+++ INPUT DATA +++
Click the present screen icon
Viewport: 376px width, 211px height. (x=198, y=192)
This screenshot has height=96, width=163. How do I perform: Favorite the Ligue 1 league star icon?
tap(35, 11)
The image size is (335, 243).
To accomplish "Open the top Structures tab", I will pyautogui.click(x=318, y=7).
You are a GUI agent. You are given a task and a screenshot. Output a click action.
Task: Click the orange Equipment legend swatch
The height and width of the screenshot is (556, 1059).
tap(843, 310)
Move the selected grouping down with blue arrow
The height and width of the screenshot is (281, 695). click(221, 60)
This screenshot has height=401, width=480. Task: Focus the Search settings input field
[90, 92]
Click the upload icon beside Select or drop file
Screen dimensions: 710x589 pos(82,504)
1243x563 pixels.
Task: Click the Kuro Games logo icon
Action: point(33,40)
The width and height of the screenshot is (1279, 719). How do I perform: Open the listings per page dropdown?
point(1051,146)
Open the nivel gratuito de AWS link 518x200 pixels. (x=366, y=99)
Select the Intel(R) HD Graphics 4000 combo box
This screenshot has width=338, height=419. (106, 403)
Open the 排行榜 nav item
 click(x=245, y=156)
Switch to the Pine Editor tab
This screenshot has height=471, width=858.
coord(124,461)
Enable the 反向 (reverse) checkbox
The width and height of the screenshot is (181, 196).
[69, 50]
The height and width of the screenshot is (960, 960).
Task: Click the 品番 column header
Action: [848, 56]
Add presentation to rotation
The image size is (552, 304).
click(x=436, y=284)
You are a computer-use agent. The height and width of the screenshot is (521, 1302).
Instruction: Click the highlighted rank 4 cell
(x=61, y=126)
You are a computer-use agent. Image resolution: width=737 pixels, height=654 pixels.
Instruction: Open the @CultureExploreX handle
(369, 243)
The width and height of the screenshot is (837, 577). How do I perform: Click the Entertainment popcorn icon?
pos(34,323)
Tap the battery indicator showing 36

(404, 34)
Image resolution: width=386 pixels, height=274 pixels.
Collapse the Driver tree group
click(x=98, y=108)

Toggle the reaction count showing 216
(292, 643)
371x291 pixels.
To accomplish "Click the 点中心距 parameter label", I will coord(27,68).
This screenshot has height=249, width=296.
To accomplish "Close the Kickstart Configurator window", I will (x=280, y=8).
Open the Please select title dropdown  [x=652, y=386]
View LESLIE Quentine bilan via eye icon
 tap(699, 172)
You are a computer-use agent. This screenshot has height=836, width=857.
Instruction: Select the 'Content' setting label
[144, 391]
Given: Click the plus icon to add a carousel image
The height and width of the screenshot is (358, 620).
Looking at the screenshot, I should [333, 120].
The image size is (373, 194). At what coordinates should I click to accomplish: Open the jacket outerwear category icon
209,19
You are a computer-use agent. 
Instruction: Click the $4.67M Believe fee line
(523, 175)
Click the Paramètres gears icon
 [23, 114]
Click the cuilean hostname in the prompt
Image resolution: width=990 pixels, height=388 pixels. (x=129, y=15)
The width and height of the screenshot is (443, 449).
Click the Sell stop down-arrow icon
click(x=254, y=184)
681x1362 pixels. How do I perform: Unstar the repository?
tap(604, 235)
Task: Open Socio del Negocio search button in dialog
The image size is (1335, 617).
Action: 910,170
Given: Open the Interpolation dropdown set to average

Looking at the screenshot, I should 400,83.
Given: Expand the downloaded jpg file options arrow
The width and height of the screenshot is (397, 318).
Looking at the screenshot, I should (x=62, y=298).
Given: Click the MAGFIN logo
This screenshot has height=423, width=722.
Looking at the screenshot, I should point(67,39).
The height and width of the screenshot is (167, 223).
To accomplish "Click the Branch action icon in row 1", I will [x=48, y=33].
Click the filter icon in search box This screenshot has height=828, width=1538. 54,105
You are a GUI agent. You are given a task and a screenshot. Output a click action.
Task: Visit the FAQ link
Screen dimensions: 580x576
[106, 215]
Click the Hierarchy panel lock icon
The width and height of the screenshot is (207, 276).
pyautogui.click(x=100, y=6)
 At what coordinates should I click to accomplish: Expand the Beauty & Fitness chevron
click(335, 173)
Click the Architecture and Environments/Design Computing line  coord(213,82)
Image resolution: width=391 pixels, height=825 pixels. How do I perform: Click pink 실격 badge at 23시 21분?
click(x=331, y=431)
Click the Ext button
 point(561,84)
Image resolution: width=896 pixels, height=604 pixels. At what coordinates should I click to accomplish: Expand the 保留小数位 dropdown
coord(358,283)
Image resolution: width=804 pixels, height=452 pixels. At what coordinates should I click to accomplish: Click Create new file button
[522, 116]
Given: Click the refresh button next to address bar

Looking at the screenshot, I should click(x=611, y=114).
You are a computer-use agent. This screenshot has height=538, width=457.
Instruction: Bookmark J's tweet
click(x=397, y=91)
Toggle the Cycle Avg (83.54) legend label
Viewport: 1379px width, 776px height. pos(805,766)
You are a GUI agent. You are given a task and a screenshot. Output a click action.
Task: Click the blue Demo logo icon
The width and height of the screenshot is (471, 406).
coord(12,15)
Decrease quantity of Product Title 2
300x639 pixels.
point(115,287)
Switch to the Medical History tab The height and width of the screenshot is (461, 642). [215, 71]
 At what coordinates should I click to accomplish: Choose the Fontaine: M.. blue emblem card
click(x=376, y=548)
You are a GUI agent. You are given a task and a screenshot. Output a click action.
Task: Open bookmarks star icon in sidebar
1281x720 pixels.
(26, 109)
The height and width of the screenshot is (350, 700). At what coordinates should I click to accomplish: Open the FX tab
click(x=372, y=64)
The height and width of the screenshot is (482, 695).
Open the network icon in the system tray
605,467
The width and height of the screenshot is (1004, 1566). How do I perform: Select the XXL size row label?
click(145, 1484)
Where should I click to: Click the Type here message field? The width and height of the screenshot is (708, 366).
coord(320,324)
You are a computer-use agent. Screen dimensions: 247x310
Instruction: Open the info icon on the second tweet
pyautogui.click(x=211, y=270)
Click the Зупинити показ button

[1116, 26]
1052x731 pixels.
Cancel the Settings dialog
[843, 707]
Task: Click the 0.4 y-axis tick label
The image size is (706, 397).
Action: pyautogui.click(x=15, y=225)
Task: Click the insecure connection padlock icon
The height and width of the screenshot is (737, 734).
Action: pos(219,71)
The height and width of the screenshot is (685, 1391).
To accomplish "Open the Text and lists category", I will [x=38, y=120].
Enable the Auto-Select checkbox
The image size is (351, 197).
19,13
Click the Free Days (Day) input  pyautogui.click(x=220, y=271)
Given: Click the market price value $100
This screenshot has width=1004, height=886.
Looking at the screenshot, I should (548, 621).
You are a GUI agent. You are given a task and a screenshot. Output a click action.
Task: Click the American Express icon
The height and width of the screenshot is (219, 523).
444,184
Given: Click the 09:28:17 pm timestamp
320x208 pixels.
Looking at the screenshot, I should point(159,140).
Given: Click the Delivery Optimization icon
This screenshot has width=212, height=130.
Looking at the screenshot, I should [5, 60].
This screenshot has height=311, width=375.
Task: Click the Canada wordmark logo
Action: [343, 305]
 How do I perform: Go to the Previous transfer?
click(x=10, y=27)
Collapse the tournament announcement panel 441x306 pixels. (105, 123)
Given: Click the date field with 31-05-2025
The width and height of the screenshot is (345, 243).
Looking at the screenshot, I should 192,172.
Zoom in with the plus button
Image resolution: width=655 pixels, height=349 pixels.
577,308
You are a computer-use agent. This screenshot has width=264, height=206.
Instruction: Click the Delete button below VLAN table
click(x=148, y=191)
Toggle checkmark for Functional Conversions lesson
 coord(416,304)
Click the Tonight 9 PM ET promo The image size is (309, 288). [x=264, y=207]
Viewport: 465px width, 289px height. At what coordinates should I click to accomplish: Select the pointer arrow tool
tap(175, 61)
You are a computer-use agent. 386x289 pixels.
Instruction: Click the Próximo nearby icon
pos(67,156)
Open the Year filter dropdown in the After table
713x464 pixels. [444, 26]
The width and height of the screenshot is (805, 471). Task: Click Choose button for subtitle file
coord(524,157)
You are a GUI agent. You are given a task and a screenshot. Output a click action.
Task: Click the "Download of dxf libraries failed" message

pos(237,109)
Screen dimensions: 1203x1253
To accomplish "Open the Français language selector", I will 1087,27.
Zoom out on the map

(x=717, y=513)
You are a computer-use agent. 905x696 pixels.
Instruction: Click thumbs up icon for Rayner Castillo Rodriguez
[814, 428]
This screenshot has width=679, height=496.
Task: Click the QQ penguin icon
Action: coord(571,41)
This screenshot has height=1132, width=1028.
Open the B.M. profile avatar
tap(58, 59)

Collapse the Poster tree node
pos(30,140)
+++
ACTIVITY: Show all lines from the entries that hold "plus".

TASK SOLUTION:
Given: Click the plus icon to add a carousel image
Zoom in with the plus button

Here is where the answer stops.